Oh no, I thought. I hope this doesn’t turn into another 1968.
It wasn’t another 1968, but not for the reason you might think. In 1968 most news programs reported news wherever they found it. By 1984 the news media had become more savvy about selecting what they would and would not report. Editors and producers had learned that showing demonstrations, especially those involving violence, had the potential to encourage others to demonstrate and possibly, God forbid, start a movement. To my knowledge, not one subsequent news program on that or any other station reported the Moscone Center story or showed that clip again.
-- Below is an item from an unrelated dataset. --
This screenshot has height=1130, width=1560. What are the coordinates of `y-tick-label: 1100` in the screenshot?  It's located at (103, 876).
It was as if the demonstration and the beatings had never happened.
A little after noon I was being interviewed about my support for Senator Hart by an anchor at the station on which I’d seen the clip. I said as much about my candidate as I could squeeze into the short time allotted between commercials, then, during a break, I asked the anchor why her station had suppressed the news of the beating of demonstrators by the police. She was obviously aware of it, because she looked extremely uncomfortable. Finally she said, “The producers believe they’re being more responsible by not showing it.”
I said, “It’s news. You need to show it.” She disagreed. When we came back from the commercial, she marshaled all her skills as an interviewer to make sure that she retained control of the conversation until my segment was over. But her vigilance was unnecessary. I wasn’t there to embarrass the news media. I was there to tell people why I thought Senator Hart would be a great president. I had felt compelled to mention the news suppression off air only because I was hoping to appeal to her conscience and possibly get her to air the clip. Ha! Color me naïve.
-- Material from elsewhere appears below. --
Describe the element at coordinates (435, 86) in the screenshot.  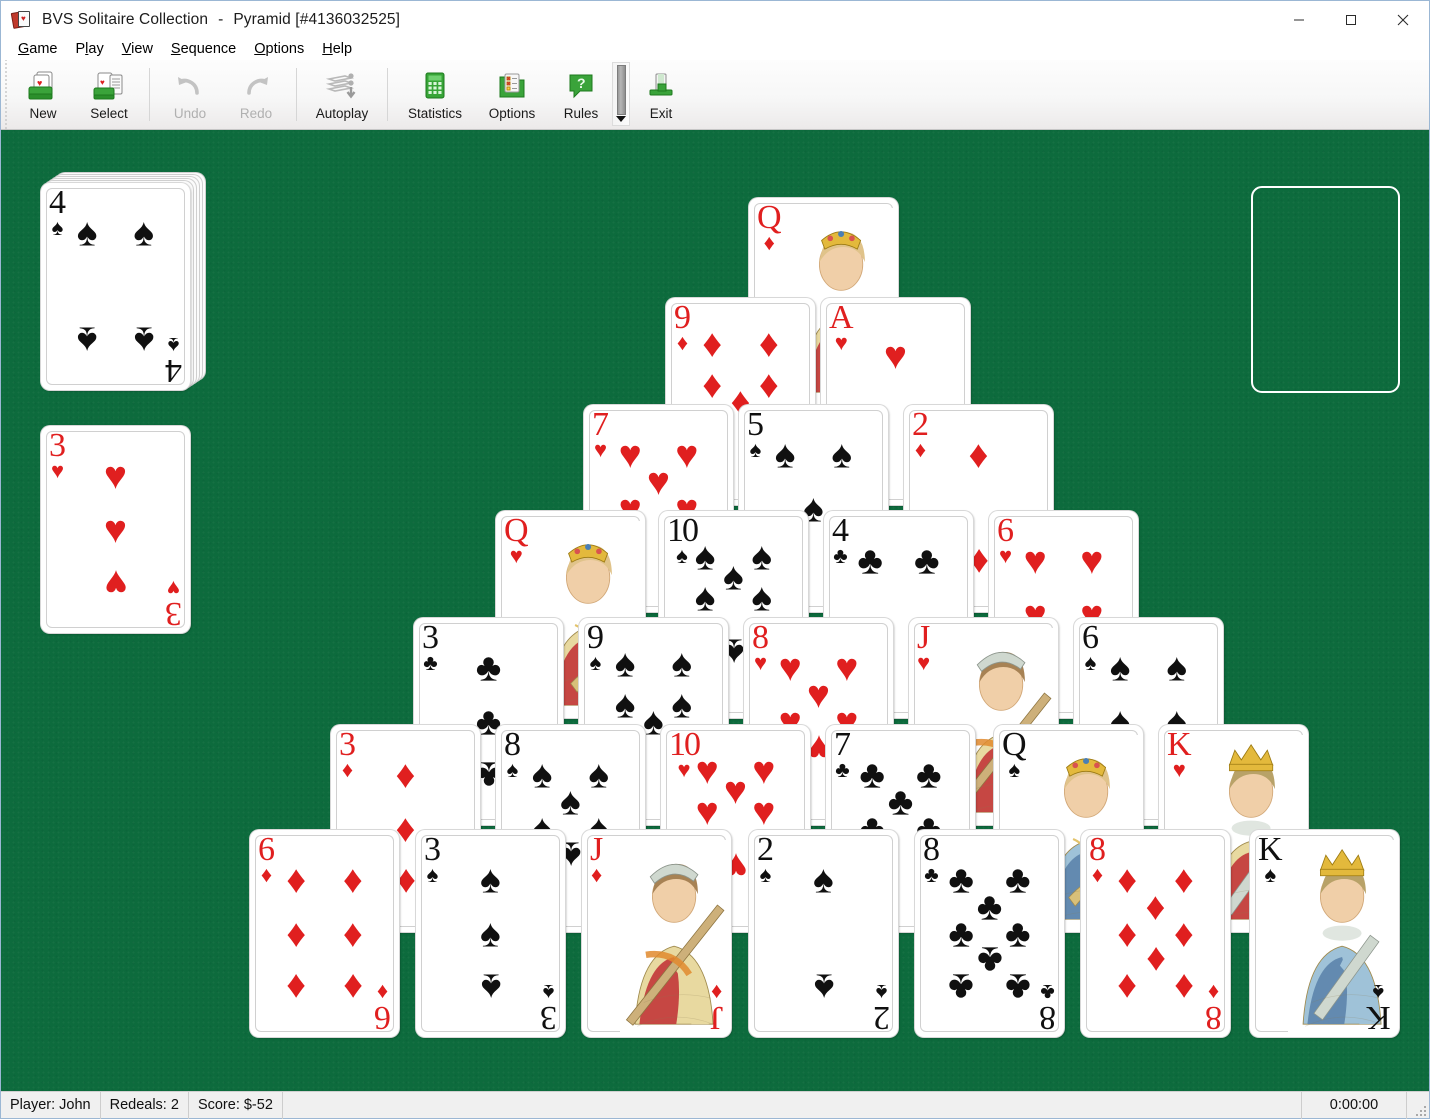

Senator Hart lost his bid for the 1984 Democratic nomination to Walter Mondale. The former vice president had had years to solidify his intraparty following, which, along with his “Where’s the beef?” commercial, made Mondale’s nomination inevitable. In hindsight, I doubt that it would have mattered who won the Democratic nomination in 1984. Saint Peter probably couldn’t have defeated the popular Republican incumbent, President Ronald Reagan.
Of course I had known there was a chance Hart might not win, but I had never allowed myself to think about that as a possibility. Gary Hart was going to be inaugurated in 1985. Period. When that hope vanished, I went back to Idaho and vowed to stay out of politics—a vow I didn’t keep. I would be drawn into politics again and again by my joy in finding common purpose with other Americans who loved their country as much as I did, who had come to politics not out of fear, hatred, or greed but because they wanted to make the world better. I did take one thing away from the Hart campaign that no defeat will ever diminish: the friendship of more than a few exceptional people. The time I spent on the campaign trail in 1984 had made me stronger for the battles that lay ahead in Idaho.